現代においても、彼らが消え去ったわけではない。ただ、隠れ潜むのが上手くなっただけだ。 街の死角で、理性をなくした『はぐれ妖怪』たちが涎を垂らしている。彼らは社会の底辺で蠢き、深夜に独り歩きをする人間の背後へ音もなく忍び寄り、その喉笛を喰いちぎる瞬間を常に待ち構えている。 行方不明者。未解決の猟奇殺人。不自然な事故死。 人間の警察が「原因不明」として処理する事件の何割かは、彼ら人ならざるものたちの飢えた牙による惨劇だ。
だが、夜の世界が単なる無秩序な暴力と殺戮だけで支配されているわけではない。 光の当たる人間社会に法があるように、深い闇の底にもまた、絶対的な『掟』が存在する。
影の世界を統べるのは、古き血を引く強大な妖怪たちによって組織された『極道』の派閥である。 彼らは無闇な殺生を嫌い、人間社会の影に寄り添いながら、自らの『シマ(縄張り)』を厳格に管理している。

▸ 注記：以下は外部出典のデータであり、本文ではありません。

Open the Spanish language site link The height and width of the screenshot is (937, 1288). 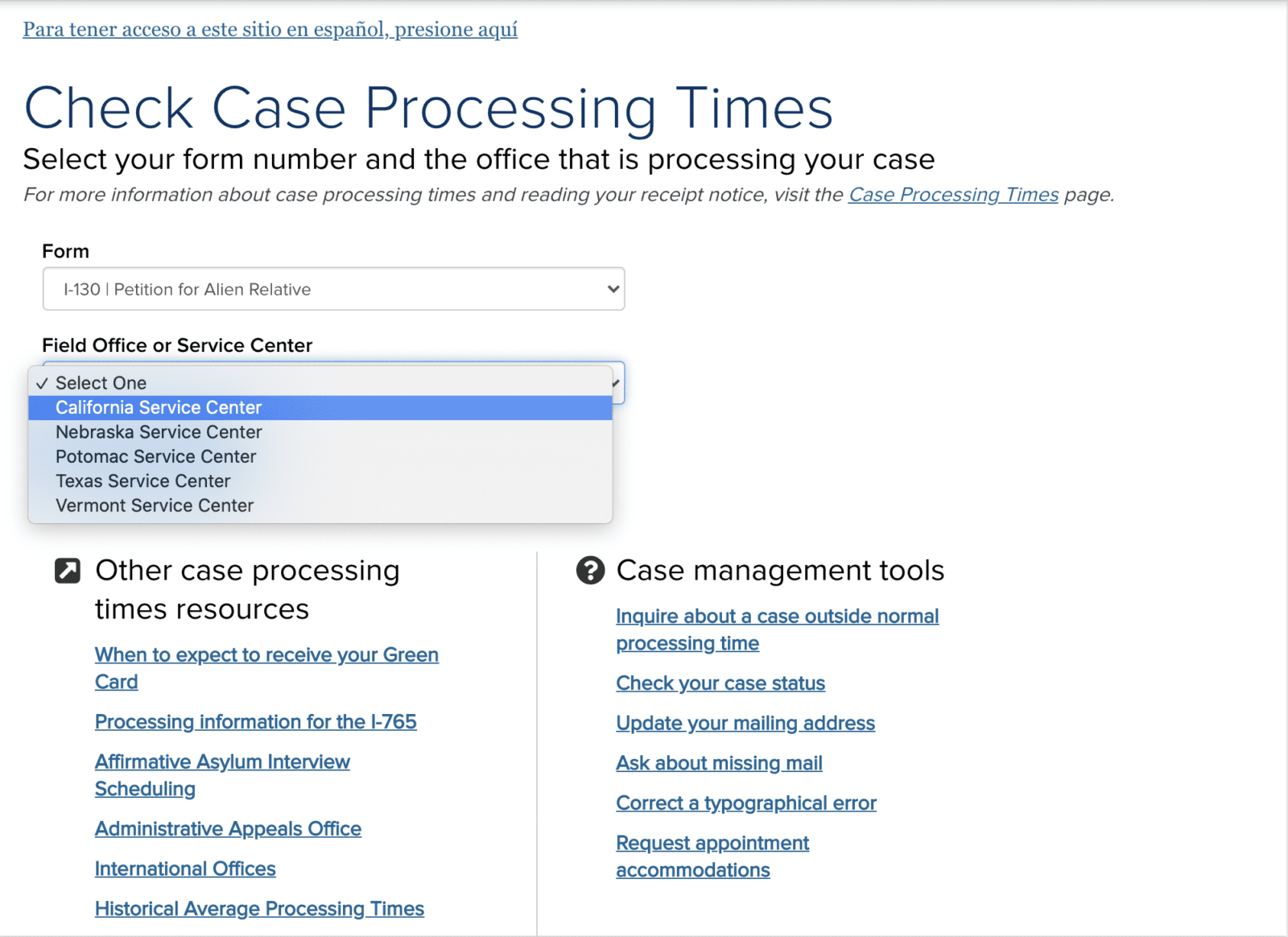point(270,30)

秩序を乱し、シマの人間を不必要に喰い殺すようなはぐれ妖怪がいれば、彼らは闇から闇へと冷酷に葬り去る。 それは人間を守るためというよりは、自らの領域を荒らされることを極端に嫌う、妖怪特有の異常なまでの縄張り意識と任侠道からくるものだ。
――そして、彼らが夜の街を練り歩く時、真の恐怖が具現化する。
『百鬼夜行』。 それは、夜の支配者たる強大な妖怪が、無数の配下を引き連れてシマを練り歩く、血と妖気の大行進である。

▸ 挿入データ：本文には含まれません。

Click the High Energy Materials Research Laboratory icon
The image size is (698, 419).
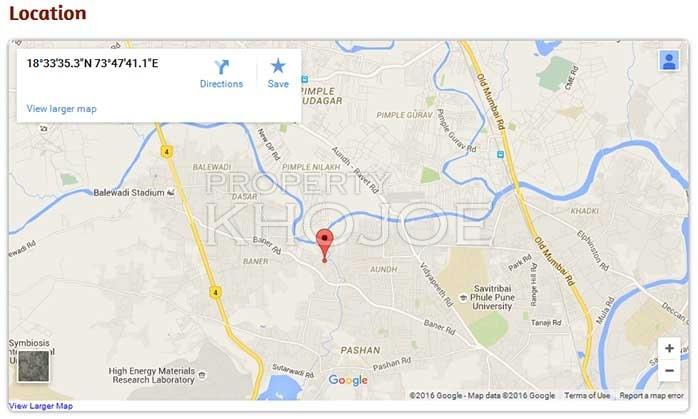[202, 375]
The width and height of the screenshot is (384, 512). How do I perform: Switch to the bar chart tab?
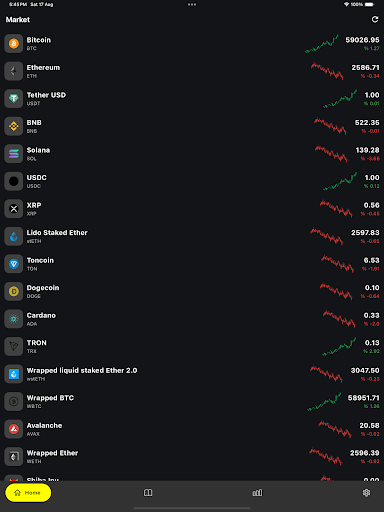(257, 493)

彼らが通る時、街の気温は急激に下がり、あらゆる音が真空に吸い込まれたかのように消え失せる。 アスファルトの上を、奇形の手足が這いずる音。 空を覆い尽くす、名状しがたい異形たちの群れ。 そして、その中心から放たれる、空気が軋むほどの濃密で暴力的な妖気の圧。 もし運悪く、その行進を目撃してしまった人間がいれば、彼らは悲鳴を上げる間もなく、魂そのものを恐怖に押し潰されて発狂するか、そのまま命を散らすだろう。 それほどまでに、彼らと人間との間には、決して埋まることのない圧倒的な『格の違い』が存在しているのだ。
夜は、彼らのものだ。 人間たちが安らかな夢に微睡んでいるその裏側で、今宵もまた、血で血を洗うシマ争いと、魑魅魍魎たちによる凄絶な覇権争いが繰り広げられている。 それが、この世界に隠された、冷酷で絶対的な真実である。